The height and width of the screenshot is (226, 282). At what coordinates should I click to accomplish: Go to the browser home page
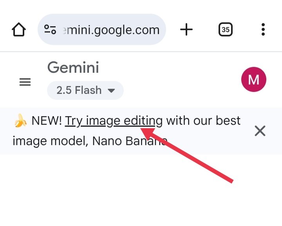pyautogui.click(x=19, y=29)
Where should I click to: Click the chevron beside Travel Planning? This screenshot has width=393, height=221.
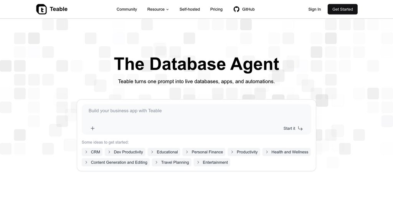(157, 162)
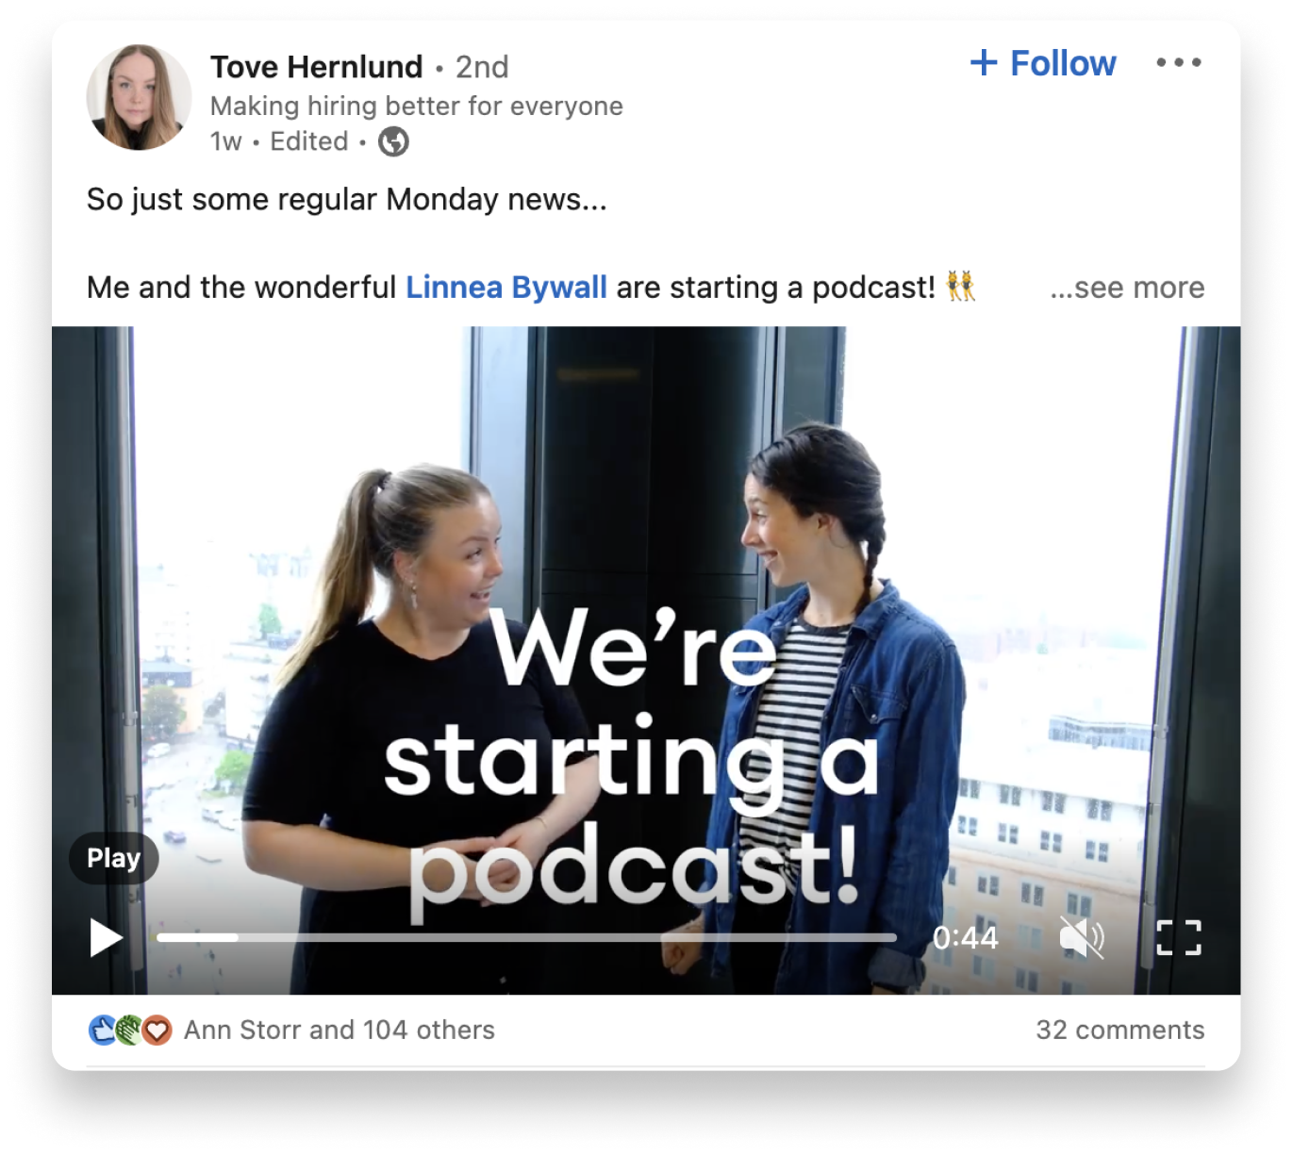Unmute the video using the speaker icon
Screen dimensions: 1293x1155
click(1081, 937)
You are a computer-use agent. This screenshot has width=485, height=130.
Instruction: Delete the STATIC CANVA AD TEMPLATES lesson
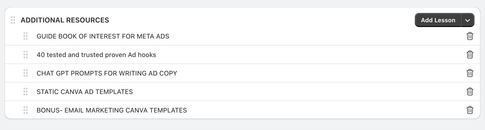[470, 92]
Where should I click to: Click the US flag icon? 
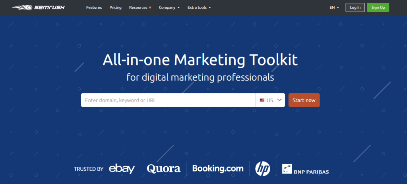(262, 100)

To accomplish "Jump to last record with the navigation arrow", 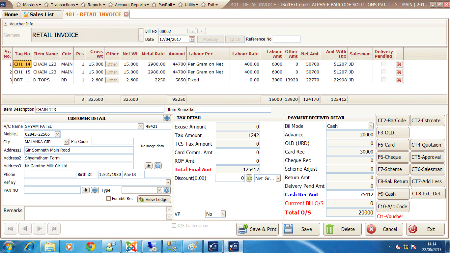I will 54,229.
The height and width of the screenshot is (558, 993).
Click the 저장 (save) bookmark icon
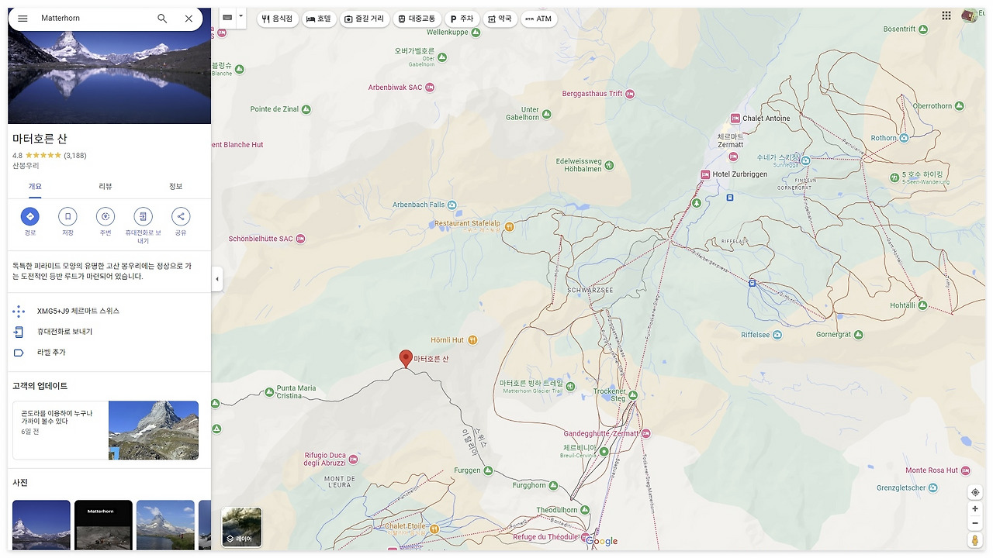tap(67, 217)
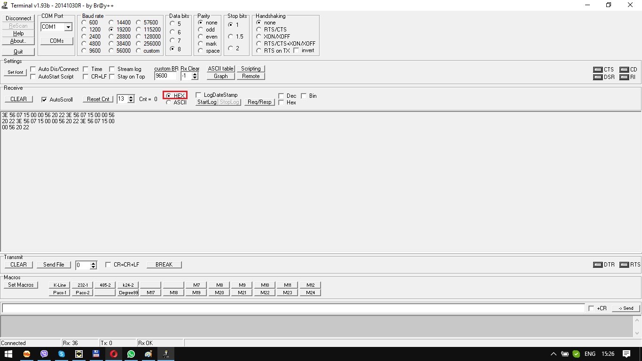Image resolution: width=642 pixels, height=361 pixels.
Task: Open WhatsApp from the Windows taskbar
Action: (131, 353)
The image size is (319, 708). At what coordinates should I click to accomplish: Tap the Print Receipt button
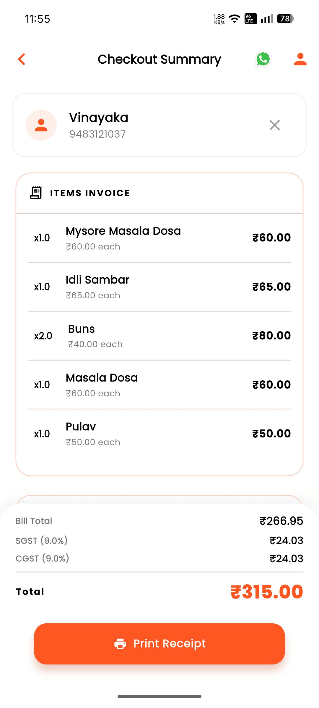click(x=160, y=644)
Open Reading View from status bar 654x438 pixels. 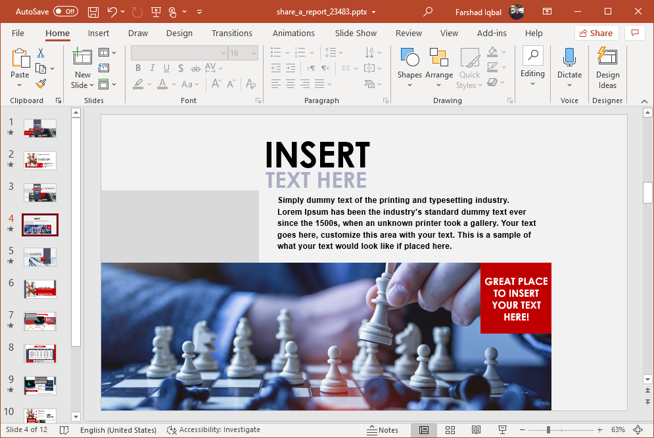click(477, 430)
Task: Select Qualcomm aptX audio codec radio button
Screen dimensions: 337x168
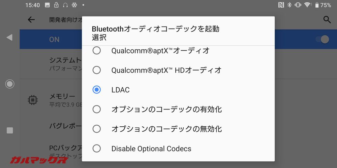Action: [97, 51]
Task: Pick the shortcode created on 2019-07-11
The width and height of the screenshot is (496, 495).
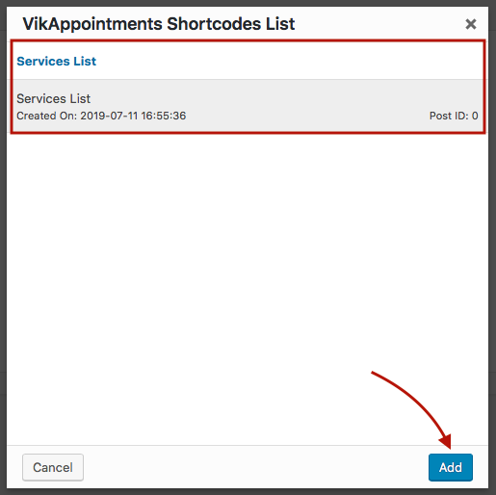Action: point(248,106)
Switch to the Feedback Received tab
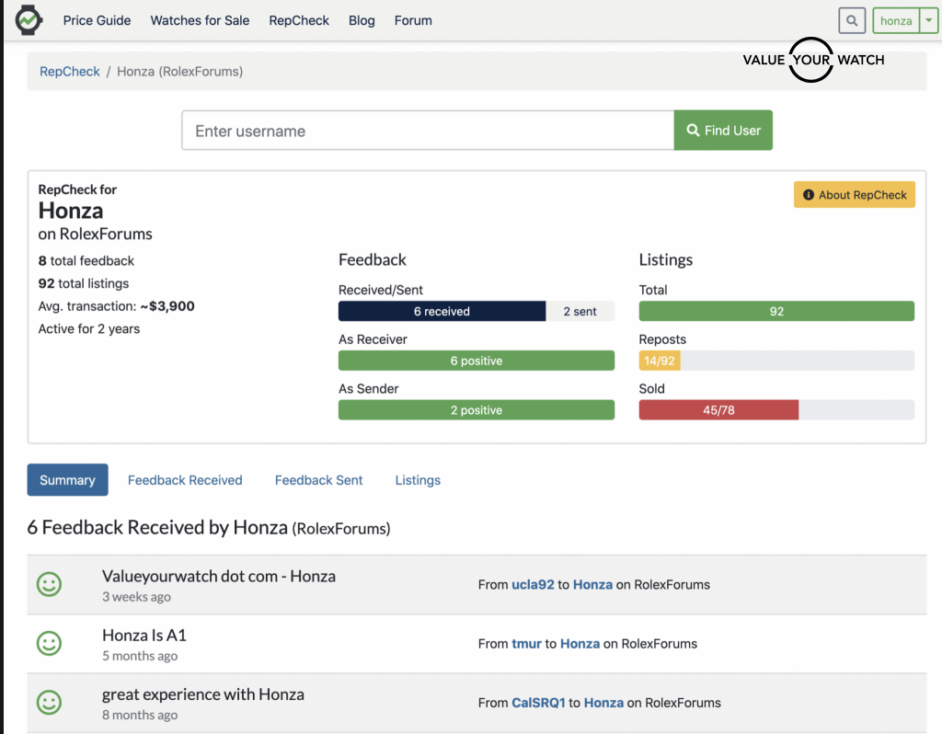Image resolution: width=942 pixels, height=734 pixels. coord(185,480)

Goal
Pull out every line of the data above that contains the word "Task", and copy each one in full. Only count matches with the same uppercase and lowercase letters.

Expected answer
Task: Open WhatsApp from the Windows taskbar
Task: Select Qualcomm aptX audio codec radio button
Task: Pick the shortcode created on 2019-07-11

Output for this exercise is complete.